===== Excerto para leitura =====
Editorial - Kulimando alguns saberes (SABORES)
Resumo
Kulimando alguns saberes (SABORES)
Este kulimar traz-nos seis interessantes artigos sobre diferentes temas cujo denominador comum é o facto de estarem circunscritos à área das artes e cultura, esta entendida como:
i- Manifestação de trabalhos e práticas;
ii- Processo de desenvolvimento; e
iii- O que expressa uma forma de vida.
Aliás, vale aqui relembrar a definição de cultura que a Unesco nos propõe. Portanto, cultura não no sentido restrito das belas artes, literatura e filosofia, todavia, como As características distintivas e específicas e a maneira de pensar e organizar a vida de cada indivíduo e comunidade. Por isso, cobre a criação artística, bem como a interpretação, execução e circulação das obras de arte, cultura física, desporto, jogos e actividades ao ar livre e também as formas de como uma sociedade e os seus membros exprimem os seus sentimentos para a beleza e harmonia, a sua visão do mundo, como também os modos de criação científica e tecnológica e o controle do seu ambiente natural.
Daqui decorre a panóplia de artigos que perfazem esta “machamba”.
===== Excertos dos registos =====
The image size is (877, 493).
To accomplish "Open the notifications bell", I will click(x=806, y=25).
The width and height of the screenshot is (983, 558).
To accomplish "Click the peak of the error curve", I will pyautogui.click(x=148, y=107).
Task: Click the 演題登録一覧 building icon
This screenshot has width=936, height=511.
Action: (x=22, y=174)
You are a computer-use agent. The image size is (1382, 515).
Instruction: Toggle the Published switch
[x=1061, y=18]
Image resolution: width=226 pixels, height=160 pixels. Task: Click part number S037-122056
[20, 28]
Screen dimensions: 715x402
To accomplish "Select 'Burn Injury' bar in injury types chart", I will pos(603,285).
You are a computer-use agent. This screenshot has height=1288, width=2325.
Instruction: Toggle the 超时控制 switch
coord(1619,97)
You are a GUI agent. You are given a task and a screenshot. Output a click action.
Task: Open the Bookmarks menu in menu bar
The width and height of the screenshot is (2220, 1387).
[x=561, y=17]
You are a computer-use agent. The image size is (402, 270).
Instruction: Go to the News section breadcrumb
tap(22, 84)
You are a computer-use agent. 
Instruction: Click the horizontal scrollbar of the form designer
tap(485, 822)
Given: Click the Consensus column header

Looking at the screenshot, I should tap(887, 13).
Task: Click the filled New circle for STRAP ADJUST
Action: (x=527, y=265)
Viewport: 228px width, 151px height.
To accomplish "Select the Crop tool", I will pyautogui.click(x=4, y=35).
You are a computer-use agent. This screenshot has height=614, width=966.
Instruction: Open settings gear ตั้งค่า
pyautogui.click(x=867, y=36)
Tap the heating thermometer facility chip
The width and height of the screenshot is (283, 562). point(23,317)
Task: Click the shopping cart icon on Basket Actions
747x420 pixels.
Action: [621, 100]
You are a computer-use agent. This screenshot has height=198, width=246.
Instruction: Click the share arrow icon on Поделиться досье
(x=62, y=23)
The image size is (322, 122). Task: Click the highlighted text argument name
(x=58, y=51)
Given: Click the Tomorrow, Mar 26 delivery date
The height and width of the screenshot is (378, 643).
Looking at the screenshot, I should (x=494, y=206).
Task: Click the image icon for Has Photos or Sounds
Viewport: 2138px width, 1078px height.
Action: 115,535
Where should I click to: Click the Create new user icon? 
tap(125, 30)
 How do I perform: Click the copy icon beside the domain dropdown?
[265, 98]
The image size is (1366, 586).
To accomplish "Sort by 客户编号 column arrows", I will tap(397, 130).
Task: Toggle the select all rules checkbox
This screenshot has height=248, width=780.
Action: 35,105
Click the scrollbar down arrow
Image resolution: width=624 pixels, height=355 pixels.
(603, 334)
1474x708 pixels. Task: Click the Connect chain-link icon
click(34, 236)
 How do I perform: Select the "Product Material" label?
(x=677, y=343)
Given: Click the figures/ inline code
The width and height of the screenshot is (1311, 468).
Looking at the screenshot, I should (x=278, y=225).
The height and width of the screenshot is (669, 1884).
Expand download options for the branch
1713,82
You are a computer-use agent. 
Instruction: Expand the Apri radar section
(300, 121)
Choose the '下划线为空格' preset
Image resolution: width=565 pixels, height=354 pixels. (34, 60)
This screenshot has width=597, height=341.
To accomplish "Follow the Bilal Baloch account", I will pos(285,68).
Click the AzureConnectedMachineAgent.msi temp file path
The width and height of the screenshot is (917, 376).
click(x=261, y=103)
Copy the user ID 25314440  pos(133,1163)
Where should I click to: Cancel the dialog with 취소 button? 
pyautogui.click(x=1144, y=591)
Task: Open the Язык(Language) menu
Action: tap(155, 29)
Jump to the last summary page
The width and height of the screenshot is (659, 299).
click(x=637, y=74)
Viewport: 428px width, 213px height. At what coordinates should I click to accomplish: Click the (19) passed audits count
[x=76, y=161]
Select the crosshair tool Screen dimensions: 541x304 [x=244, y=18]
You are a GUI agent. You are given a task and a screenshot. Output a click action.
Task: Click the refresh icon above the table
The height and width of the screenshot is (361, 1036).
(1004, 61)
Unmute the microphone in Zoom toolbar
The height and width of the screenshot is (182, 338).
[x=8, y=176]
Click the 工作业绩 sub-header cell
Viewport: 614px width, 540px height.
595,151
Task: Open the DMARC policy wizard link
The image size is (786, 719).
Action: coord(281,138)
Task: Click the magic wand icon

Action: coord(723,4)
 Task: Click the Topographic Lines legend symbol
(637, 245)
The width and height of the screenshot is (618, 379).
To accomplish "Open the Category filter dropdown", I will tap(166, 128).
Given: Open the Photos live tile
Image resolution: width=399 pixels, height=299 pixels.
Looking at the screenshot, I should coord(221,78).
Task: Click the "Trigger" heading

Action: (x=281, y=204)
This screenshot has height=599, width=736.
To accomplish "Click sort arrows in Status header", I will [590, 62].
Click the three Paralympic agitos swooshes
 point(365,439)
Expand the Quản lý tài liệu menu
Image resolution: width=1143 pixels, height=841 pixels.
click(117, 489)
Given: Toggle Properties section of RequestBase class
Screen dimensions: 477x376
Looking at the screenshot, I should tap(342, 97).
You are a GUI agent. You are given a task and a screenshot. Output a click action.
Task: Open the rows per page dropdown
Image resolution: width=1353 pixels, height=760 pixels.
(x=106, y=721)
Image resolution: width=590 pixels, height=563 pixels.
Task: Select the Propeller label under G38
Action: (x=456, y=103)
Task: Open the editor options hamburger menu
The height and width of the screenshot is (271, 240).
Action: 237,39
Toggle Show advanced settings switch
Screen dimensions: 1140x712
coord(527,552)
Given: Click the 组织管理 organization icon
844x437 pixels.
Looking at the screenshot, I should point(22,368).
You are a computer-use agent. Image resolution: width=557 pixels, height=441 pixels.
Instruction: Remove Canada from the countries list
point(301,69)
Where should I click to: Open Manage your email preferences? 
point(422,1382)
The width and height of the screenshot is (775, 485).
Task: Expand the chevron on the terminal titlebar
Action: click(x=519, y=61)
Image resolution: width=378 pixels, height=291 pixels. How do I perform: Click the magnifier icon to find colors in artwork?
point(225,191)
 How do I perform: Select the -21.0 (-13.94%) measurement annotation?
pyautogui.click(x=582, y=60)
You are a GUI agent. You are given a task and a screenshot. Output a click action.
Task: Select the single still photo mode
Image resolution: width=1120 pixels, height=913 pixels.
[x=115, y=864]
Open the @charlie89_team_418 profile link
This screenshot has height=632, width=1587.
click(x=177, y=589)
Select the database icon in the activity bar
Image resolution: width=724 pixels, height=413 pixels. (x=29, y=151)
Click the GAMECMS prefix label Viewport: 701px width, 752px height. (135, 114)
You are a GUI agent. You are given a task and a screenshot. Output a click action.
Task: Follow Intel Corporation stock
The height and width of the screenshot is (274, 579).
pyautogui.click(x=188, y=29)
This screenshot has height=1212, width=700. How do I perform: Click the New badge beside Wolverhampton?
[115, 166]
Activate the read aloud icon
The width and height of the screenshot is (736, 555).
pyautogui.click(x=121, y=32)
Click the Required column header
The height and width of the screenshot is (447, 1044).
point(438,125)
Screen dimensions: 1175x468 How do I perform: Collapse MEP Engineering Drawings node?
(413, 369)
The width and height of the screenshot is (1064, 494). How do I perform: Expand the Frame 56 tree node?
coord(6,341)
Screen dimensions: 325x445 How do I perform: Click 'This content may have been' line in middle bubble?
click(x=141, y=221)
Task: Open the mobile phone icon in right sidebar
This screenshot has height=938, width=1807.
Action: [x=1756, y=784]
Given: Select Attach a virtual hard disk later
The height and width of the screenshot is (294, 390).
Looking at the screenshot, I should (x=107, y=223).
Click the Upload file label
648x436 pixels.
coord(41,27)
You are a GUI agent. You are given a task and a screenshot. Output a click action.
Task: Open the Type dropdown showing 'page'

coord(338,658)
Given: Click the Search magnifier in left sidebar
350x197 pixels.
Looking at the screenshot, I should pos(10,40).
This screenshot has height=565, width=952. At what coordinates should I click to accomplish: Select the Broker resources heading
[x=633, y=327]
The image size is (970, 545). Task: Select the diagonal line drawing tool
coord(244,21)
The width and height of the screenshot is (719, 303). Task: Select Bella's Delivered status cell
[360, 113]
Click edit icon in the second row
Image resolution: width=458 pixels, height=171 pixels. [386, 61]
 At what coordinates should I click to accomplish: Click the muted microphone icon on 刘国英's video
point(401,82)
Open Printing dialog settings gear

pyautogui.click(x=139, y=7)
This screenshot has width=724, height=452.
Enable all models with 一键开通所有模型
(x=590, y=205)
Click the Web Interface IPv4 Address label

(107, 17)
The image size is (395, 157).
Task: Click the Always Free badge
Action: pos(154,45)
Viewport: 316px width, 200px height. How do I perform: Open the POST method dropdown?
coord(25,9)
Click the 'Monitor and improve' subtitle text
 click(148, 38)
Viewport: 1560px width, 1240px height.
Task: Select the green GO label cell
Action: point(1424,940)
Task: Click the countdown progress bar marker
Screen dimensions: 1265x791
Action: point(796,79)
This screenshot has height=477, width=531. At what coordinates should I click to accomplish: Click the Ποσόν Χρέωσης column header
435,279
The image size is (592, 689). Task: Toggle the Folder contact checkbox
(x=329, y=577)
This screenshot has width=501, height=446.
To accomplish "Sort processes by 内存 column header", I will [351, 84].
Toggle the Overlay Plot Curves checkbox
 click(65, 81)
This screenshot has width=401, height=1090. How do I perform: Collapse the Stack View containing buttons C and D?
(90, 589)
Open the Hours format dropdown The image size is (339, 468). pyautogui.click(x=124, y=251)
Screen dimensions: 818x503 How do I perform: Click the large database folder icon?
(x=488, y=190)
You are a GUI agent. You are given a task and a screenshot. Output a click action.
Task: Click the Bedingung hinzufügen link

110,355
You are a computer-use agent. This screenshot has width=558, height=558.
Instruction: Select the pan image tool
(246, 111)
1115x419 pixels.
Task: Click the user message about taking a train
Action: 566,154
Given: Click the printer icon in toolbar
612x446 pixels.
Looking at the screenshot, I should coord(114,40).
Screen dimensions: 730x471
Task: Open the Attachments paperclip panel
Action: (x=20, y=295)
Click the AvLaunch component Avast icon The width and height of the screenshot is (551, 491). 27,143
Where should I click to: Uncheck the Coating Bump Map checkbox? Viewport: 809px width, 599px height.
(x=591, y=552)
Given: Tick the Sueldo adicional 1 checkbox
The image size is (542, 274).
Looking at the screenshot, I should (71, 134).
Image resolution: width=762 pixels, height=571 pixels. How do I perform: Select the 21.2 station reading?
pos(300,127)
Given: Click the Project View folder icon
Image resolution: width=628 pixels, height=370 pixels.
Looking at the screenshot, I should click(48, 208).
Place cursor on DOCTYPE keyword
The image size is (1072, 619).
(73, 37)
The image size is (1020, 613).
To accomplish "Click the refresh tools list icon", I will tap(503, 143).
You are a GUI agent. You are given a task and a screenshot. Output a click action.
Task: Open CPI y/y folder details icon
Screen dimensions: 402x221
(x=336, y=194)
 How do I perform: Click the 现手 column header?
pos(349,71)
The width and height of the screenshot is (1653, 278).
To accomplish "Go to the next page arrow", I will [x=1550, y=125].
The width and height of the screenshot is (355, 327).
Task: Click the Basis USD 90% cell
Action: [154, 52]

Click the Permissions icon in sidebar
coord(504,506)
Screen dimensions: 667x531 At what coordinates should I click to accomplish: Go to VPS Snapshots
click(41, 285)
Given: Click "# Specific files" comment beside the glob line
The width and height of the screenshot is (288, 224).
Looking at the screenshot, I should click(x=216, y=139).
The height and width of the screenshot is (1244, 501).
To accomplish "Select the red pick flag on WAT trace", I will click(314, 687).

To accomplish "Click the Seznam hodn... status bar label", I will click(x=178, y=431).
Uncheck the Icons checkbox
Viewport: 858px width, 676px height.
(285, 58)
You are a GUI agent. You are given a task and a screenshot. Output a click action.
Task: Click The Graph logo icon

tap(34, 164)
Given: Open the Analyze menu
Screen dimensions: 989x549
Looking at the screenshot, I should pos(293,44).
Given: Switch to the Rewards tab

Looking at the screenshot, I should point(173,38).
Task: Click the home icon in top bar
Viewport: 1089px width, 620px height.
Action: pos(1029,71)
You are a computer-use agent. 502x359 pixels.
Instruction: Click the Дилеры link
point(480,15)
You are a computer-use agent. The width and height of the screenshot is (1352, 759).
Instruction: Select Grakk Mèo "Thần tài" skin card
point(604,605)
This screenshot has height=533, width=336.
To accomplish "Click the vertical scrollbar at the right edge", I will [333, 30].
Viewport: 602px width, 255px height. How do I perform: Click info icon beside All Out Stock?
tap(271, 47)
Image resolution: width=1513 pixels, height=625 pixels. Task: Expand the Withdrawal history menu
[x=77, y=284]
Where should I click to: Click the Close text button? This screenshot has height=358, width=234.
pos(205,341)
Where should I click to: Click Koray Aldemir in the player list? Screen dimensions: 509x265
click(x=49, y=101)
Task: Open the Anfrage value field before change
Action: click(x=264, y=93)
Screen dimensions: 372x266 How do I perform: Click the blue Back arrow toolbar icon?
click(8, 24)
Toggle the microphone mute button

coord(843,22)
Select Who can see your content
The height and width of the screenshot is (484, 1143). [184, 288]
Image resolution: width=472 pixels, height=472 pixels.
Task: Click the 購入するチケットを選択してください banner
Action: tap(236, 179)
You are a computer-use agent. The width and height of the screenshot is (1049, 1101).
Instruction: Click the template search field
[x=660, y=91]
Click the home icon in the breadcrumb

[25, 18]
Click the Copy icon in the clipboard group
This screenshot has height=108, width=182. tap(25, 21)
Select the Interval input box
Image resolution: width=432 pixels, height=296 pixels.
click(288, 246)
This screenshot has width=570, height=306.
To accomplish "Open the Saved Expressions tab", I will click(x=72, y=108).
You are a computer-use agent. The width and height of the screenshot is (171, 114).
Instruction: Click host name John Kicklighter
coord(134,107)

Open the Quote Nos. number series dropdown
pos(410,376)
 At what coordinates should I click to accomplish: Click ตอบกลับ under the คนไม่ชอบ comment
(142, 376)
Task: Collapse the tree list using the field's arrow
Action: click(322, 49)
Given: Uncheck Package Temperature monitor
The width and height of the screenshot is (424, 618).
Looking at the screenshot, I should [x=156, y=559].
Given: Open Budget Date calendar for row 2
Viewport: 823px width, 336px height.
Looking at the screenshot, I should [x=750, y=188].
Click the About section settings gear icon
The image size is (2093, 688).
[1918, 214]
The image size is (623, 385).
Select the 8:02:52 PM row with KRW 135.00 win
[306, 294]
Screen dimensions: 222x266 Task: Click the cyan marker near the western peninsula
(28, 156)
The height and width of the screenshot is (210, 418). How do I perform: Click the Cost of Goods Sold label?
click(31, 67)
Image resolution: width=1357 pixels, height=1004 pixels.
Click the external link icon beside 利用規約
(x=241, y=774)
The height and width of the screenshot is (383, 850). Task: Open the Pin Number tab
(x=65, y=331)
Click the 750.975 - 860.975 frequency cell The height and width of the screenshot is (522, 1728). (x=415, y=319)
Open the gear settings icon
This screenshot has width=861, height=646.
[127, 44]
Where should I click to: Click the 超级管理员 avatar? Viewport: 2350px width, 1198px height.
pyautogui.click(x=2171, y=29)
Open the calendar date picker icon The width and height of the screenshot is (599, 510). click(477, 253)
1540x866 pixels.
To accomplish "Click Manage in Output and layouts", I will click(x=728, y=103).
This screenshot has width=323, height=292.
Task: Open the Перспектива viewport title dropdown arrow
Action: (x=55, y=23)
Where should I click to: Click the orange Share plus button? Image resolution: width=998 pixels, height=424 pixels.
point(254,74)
=====
**Exercícios propostos**
a) Traduza para inglês esta frase do editorial sobre artes e cultura: "Daqui decorre a panóplia de artigos que perfazem esta “machamba”."
b) Retome o editorial sobre artes e cultura a partir da última frase apresentada.

**Respostas dos exercícios**
a) Hence the wide array of articles that make up this "machamba."

b)
O primeiro, da autoria de Daniel Inoque, faz uma incursão sobre a contribuição da história no processo de gestão do património da cultura pesqueira. Por via de pesquisa bibliográfica e documental, o trabalho procura dar conta de como a história nos pode ser útil para a compreensão da complexa acção cultural que é o da pesca. Esta actividade é enformada e enforma o património da cultura pesqueira que, no caso, está patente no Museu das Pescas de Moçambique, de que o artigo nos fala, tendo em conta as suas origens e o envolvimento das comunidades na produção de significados a ele inerentes, o que o autor arrolou por via de histórias de vida. Dito de outro modo, o artigo acaba se referindo à importância da preservação da memória e das práticas culturais decorrentes da actividade pesqueira.
O segundo artigo é assinado por Rufus Maculuve e alude à discografia em Moçambique no pós-independência. Neste trabalho, Maculuve analisa o percurso da produção discográfica de 1975 até 2015. Periodiza a produção discográfica no país e conclui que:
i- Ao longo destes anos as mudanças tecnológicas têm sido muito aceleradas o que deve ser tido em conta na análise do momento discográfico moçambicano;
ii- Que o Estado deixou de ser detentor de todos os meios tecnológicos (estúdios de gravação, edição e radiodifusão), passando o sector privado controlar parte considerável do processo;
iii- Que o surgimento de editoras e produções independentes, o músico passou a desempenhar papel central no processo de produção discográfica, o que muda o mapa discográfico de Moçambique; e
iv- Em suma, o autor aventa, por hipótese que, havendo actualmente, outros suportes de reprodução sonora, parece estar eminente a “morte da indústria discográfica, pelo menos nos moldes tradicionais”.
O papel das lideranças locais no desenvolvimento local: uma perspectiva histórico-cultural moçambicana é o artigo que se segue. Da autoria conjunta de Miguel Marregula, João Mucavele e Estevão Malevo, fala-nos da presumível manipulação dos líderes tradicionais/comunitários.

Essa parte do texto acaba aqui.